En fin, a esta lista podrían añadirse Melgarejo en Bolivia, Trujillo en la República Dominicana, Porfirio Díaz en México, Estrada Cabrera en Guatemala, Óscar Benavides en Perú, Maximiliano Hernández en El Salvador, etcétera. Con ese material no es extraño que Gabo pudiera escribir una obra magnífica como El otoño del patriarca, que pretende ser un retrato robot de todos ellos. Quién sabe si la idea de Carlos Fuentes, en 1967, pudiera haber influido en el colombiano para que se decidiera finalmente a escribir su gran obra. El 11 de mayo de ese año, Fuentes envía a Vargas Llosa una carta en la que le confiesa:

«He andado rumiando desde que hablamos aquella tarde, en Le Cerf Volant, sobre Wilson y Patriotic Gore. Y sobre un libro colectivo en esa vena. Hablaba anoche con Jorge Edwards y le proponía lo siguiente: un tomo que podría titularse Los patriarcas, Los padres de las patrias, Los redentores, Los benefactores o algo así. La idea sería escribir una crónica negra de nuestra América: una profanación de los profanadores, en la que, v.g., Edwards haría un Balmaceda, Cortázar un Rosas, Amado un Vargas, Roa Bastos un Francia, García Márquez un Gómez, Carpentier un Batista, yo un Santa Anna y tú un Leguía… u otro prohombre peruano. ¿Qué te parece? El proyecto necesita afinarse, por supuesto, pero podríamos empezar por cartearnos tú y yo y Jorge, que está entusiasmado con la idea, y proponerla a Alejo, Julio, Augusto, Gabriel y Jorge Amado. […] Ten la seguridad de que el libro que resulte será uno de los de mayor éxito en la historia literaria de América Latina […]. De los valores literarios no hablo: también el enfoque personal de cada escritor será un elemento de fascinación […]. Verás que estoy bastante arrebatado con la idea, y por más de un motivo. Los de Gallimard, a su regreso de Túnez, me hablan del entusiasmo con el que los críticos de varias zonas idiomáticas hablaron del grupo latinoamericano. Subrayar ese sentido de comunidad, de tarea de grupo, me parece sumamente importante para lo futuro» (Princeton, C0641, box 9, folder 17).

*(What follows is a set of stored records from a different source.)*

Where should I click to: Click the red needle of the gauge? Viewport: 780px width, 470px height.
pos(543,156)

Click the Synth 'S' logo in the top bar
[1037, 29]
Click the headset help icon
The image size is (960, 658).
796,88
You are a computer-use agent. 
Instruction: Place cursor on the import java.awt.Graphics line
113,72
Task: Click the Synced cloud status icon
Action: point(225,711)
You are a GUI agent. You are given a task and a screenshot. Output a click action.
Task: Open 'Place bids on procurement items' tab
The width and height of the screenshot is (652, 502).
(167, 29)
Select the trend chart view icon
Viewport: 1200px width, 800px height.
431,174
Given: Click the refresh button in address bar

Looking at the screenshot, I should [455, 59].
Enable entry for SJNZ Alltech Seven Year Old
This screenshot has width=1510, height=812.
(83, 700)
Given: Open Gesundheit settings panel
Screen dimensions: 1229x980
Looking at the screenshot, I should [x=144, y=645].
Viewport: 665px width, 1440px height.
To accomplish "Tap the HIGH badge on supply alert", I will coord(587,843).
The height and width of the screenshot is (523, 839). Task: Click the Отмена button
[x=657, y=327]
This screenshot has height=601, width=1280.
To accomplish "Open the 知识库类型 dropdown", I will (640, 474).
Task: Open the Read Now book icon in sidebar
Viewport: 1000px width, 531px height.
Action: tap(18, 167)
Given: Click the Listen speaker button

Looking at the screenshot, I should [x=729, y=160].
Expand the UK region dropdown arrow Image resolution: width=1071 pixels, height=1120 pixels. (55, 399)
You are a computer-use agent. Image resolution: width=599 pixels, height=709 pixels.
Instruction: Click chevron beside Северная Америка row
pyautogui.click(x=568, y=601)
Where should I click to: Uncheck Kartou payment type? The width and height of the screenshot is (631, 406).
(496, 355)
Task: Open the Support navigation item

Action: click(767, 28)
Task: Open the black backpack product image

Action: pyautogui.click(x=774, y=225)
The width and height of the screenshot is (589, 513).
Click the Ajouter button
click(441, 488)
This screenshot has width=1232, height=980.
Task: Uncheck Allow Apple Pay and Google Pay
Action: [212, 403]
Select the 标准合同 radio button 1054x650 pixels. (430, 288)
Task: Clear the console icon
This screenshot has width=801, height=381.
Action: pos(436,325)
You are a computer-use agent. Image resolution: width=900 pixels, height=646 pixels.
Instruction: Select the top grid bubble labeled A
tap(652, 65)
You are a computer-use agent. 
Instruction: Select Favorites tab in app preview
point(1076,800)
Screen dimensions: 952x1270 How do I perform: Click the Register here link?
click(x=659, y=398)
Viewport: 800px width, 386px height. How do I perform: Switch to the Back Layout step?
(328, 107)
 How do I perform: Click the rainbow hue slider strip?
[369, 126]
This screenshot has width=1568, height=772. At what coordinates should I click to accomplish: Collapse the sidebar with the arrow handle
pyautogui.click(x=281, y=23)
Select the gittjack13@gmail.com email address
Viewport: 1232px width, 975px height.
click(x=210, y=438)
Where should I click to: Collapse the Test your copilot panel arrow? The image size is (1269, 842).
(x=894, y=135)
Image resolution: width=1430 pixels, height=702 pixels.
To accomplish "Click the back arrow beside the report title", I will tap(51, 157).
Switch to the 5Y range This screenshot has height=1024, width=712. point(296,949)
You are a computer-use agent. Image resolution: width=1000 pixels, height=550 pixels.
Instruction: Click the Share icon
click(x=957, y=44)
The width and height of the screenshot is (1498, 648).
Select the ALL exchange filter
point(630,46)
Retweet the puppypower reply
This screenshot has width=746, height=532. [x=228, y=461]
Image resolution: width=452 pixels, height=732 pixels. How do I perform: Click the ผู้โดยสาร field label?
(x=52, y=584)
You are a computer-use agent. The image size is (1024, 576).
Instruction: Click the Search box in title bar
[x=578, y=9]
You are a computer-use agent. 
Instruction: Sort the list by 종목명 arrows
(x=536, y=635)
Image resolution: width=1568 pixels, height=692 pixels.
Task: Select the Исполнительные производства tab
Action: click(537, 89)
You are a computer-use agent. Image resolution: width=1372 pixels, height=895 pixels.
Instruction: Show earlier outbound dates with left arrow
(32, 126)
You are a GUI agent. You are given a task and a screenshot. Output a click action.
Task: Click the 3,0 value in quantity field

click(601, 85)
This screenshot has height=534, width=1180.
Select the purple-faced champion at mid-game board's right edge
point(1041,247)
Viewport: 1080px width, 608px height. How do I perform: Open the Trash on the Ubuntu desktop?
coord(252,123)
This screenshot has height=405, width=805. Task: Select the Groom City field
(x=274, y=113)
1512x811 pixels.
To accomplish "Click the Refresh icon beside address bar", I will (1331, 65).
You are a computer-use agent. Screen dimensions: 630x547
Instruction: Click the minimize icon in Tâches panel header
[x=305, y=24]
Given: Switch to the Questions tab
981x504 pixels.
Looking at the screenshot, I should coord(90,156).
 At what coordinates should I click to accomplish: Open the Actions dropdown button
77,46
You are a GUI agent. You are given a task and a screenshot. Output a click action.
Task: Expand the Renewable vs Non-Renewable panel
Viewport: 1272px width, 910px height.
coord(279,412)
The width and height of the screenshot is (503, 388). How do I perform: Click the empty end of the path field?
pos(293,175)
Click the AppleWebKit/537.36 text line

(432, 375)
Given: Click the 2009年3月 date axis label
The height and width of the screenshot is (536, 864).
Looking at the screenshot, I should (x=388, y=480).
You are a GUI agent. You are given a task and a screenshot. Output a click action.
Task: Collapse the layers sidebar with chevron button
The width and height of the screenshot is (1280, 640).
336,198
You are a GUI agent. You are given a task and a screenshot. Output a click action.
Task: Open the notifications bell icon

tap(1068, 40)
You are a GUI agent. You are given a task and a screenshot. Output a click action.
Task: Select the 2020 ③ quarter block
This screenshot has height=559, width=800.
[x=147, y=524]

La idea se había fraguado un poco antes, quizá en una primera conversación de Fuentes con Vargas Llosa, hacia febrero o marzo. Habían tratado de manejar algunas listas, e incluso pensaron en un prólogo, que Mario le pediría a Ángel Rama. Éste escribe al peruano el 26 de marzo: «Sobre el proyecto de prólogo a los dictadores estoy muy de acuerdo y me divierte mucho. Lo único que todavía no me lo han propuesto. Adelantá a quien corresponda mi disposición a integrar el circo, como diría Gabo». Y el 30 de abril: «Le escribiré a Fuentes a la dirección que me diste. Quisiera tener detalles del libro de los dictadores, para pensar cosas nuevas y originales para él» (Princeton, C0641, box 18, folder 5). El rastro de Rama en el proyecto se desvanece, y se pierde a partir del 26 de julio de 1968, cuando pregunta a Mario qué pasó con el libro de los dictadores americanos.